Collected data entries
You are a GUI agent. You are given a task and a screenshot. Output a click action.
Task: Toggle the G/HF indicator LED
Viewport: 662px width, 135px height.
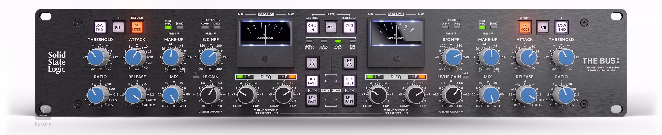tap(465, 77)
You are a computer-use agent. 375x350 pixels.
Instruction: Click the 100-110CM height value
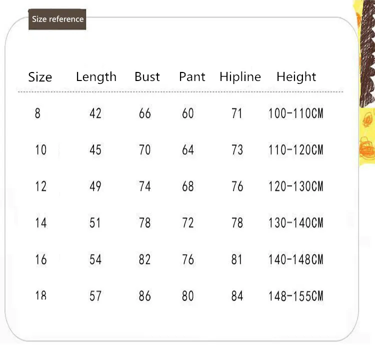pos(296,114)
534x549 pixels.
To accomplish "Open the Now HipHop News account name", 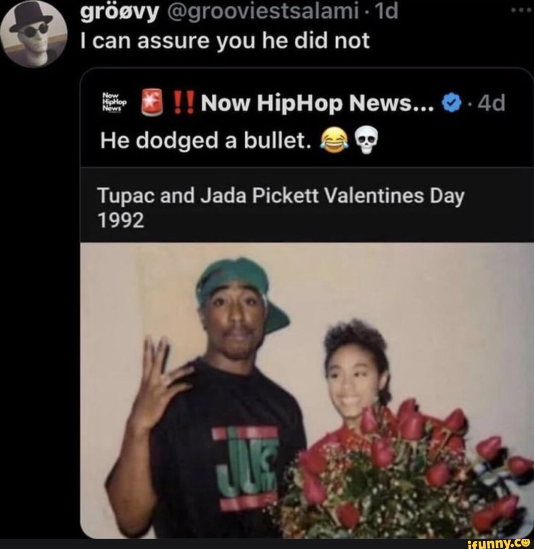I will (x=317, y=103).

WHAT IS BEING ASKED: Could you work out how many lines above contain the string "pixels"? Answer with the number only.

ANSWER AREA: 2